Molecular descriptors selection and machine learning approaches in protein-ligand binding affinity with applications to molecular docking

In this paper, we propose algorithms for biomolecular docking sites selection problem by various machine learning approaches with selective features reduction. The proposed method can reduce the number of various amino acid features before constructing machine learning prediction models. Given frame boxes with features, the proposed method analyzes the important features by correlation coefficients to LE values. The algorithm ranks these possible candidate locations on the receptor before launching AutoDock. Given a small molecular, namely ligand, it is a time-consuming task to compute the molecular docking against a large, relatively stationary molecule, or receptor. Our methods divide the surface area of receptor to several subspaces and evaluate these subspaces before choosing the promising subspaces to speed up the molecular docking simulation. The method is implemented upon the widely employed automated molecular docking simulation software package, AutoDock. The paper examines three different machine learning prediction models including the support vector machines (LIBSVM), deep neural networks (H2O), and the logistic regression model (AOD).

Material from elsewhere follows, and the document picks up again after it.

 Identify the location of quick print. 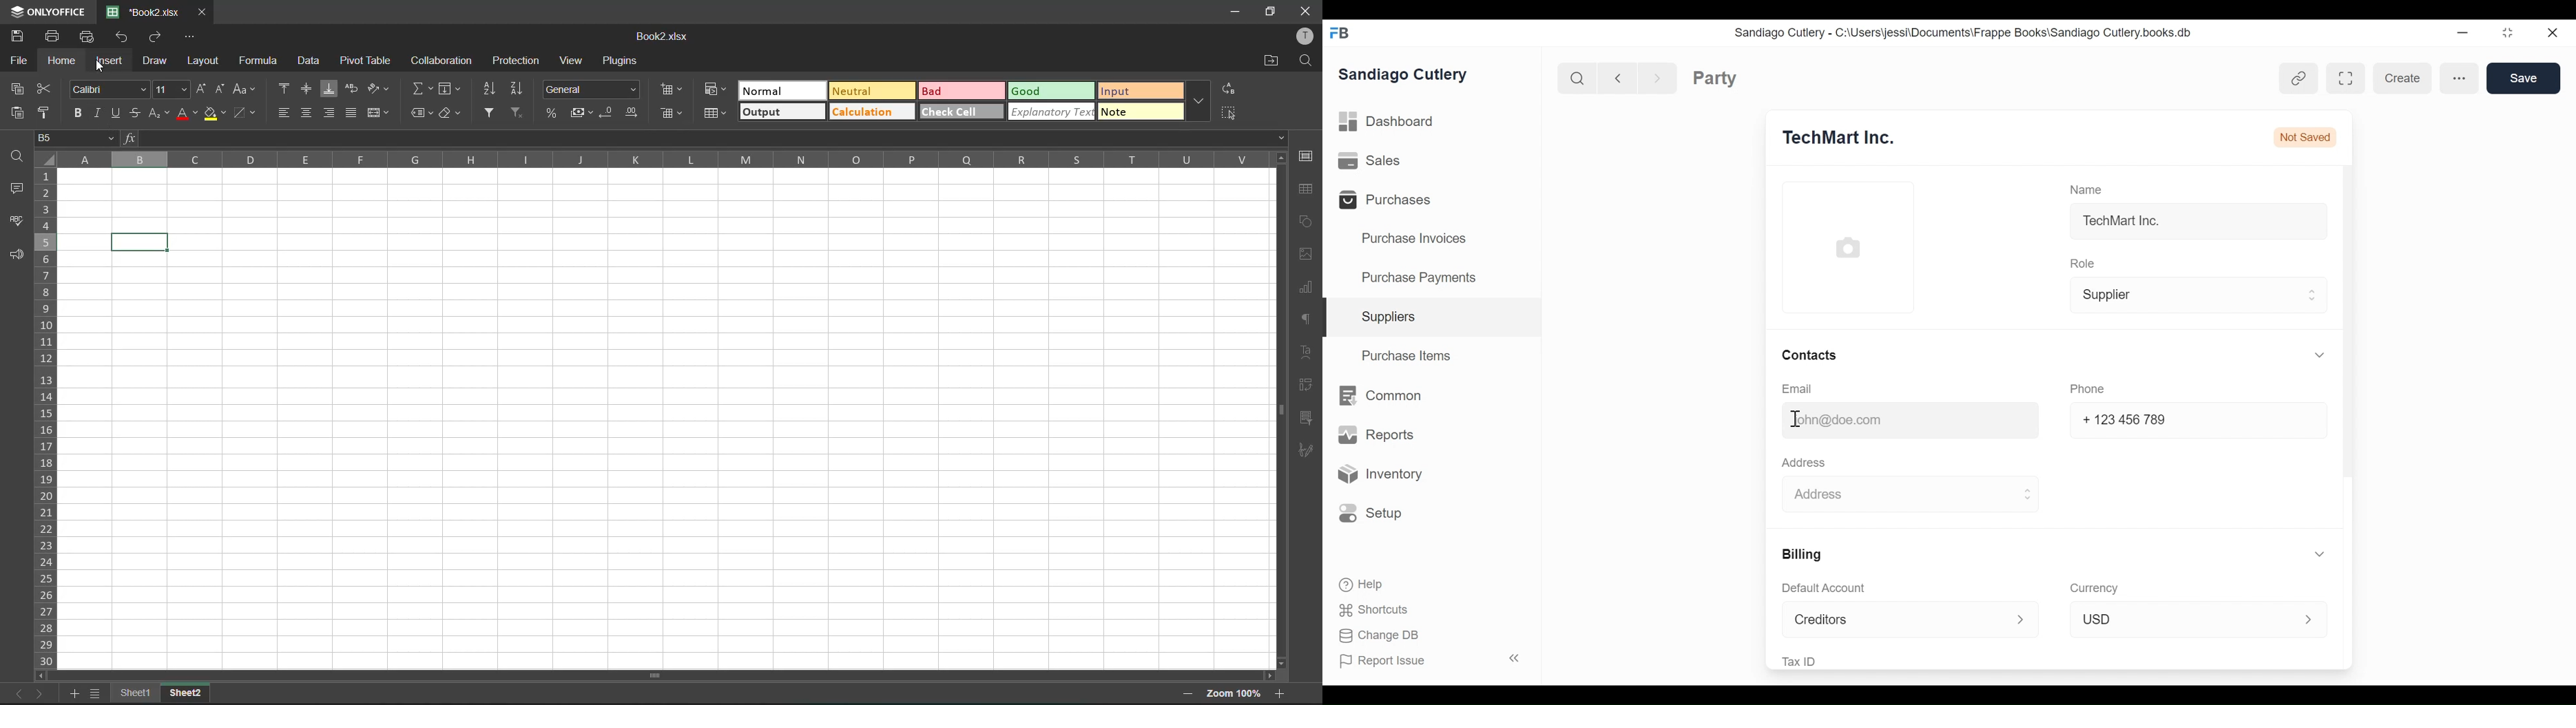
(90, 35).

The proposed affinity estimation algorithm, incorporated with a ligand-specific SVM prediction model, achieves about 4 folds faster comparing with original Autodock searching the whole surface of the receptor with similar binding energy score (LE, lowest engery) measurement. Furthermore, the proposed method can be easily parallelized in the implementation. Hadoop MapReduce frameworks are used in our experiments to parallelize the underlying massive computation works corresponding to ligand-receptor pairs examined under the experiment.